:: EXTRAIT DU TEXTE ::
La défaite de l’Espagne républicaine

Hormis l’alignement sur les radicaux et la tentative de les remettre sur leur ligne du début du Front populaire, le Parti Communiste Français assume comme autre grand thème la guerre d’Espagne.

Ce n’est pas nouveau : initialement, il y avait la dimension antifasciste de soulignée, puis vint l’idée que pour protéger la France il fallait une Espagne non fasciste à ses frontières.

Avec les tensions internationales qui ont connu un terrible développement tout au long de l’année 1938, il y a désormais d’autres aspects s’entremêlant qui marquent une certaine redéfinition.

C’est que sur le fond, il y a ce qui flotte comme logique aux yeux de tous : si l’Espagne républicaine triomphe, l’antifascisme et le mouvement ouvrier vont de l’avant ; si le coup d’État militaire de Franco réussit jusqu’au bout, c’est le fascisme qui s’impose comme tendance apparemment irrépressible.

C’est pourquoi ce qui joue particulièrement, c’est d’une part l’Internationale Communiste à ce sujet, qui avait mis en place les « Brigades Internationales », ensuite l’idée de l’unité générale des communistes, des socialistes, des républicains de gauche et des anarchistes face au fascisme en Espagne.

Enfin, le thème est un grand point d’accroche chez les ouvriers socialistes, étant donné que les socialistes sont bien plus timorés, avec d’ailleurs Léon Blum ayant refusé un soutien militaire ouvert lorsqu’il était à la tête du gouvernement.

Le 21 janvier 1938, Maurice Thorez tient un long discours à ce sujet lors de la Conférence nationale du Parti Communiste Français. Voici les principaux propos.

« Depuis la capitulation de Munich, et comme conséquence directe de cette capitulation, le problème espagnol domine maintenant la situation internationale.

Il se trouve poser en même temps l’indépendance de ce peuple héroïque, sa liberté, et aussi l’avenir du monde, le sort de la démocratie dans le monde, et l’avenir même de notre pays.

:: DONNÉES FOURNIES ::
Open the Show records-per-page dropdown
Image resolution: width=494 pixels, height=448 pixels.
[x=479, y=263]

==

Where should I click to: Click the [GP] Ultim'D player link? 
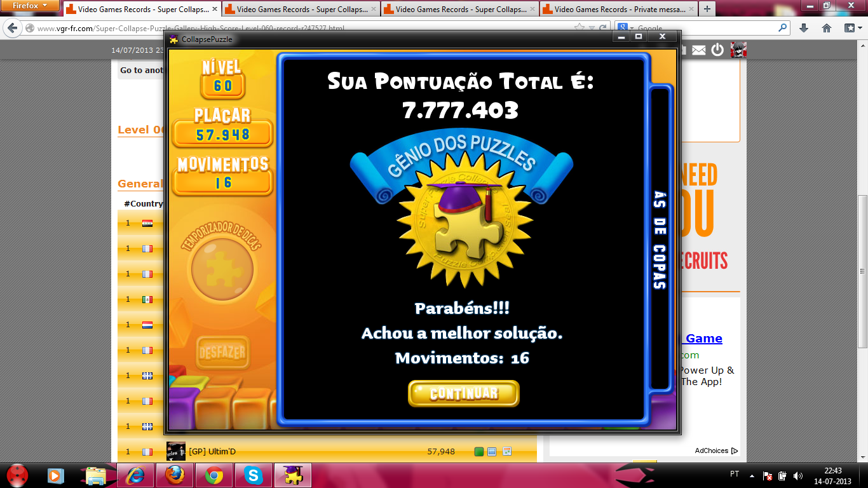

:: CONSIGNES ::
[1] Traduisez en anglais cette phrase de l'extrait : « Ce n’est pas nouveau : initialement, il y avait la dimension antifasciste de soulignée, puis vint l’idée que pour protéger la France il fallait une Espagne non fasciste à ses frontières. »
[2] Recopiez sans rien changer le passage de l'extrait qui commence par « La défaite de » et se poursuit jusqu'à « une certaine redéfinition. ».
[3] Répondez brièvement à partir de l'extrait :
(a) Quelle organisation avait mis en place les « Brigades Internationales » ?
(b) Qu'a refusé Léon Blum lorsqu'il était à la tête du gouvernement ?
(c) Lors de quelle réunion Maurice Thorez tient-il son long discours ?

:: CORRIGÉ DÉTAILLÉ ::
[1] This is not new: initially, the antifascist dimension was emphasized, then came the idea that in order to protect France, a non-fascist Spain was needed on its borders.

[2]
La défaite de l’Espagne républicaine

Hormis l’alignement sur les radicaux et la tentative de les remettre sur leur ligne du début du Front populaire, le Parti Communiste Français assume comme autre grand thème la guerre d’Espagne.

Ce n’est pas nouveau : initialement, il y avait la dimension antifasciste de soulignée, puis vint l’idée que pour protéger la France il fallait une Espagne non fasciste à ses frontières.

Avec les tensions internationales qui ont connu un terrible développement tout au long de l’année 1938, il y a désormais d’autres aspects s’entremêlant qui marquent une certaine redéfinition.

[3]
(a) L'Internationale Communiste.
(b) Un soutien militaire ouvert.
(c) Lors de la Conférence nationale du Parti Communiste Français.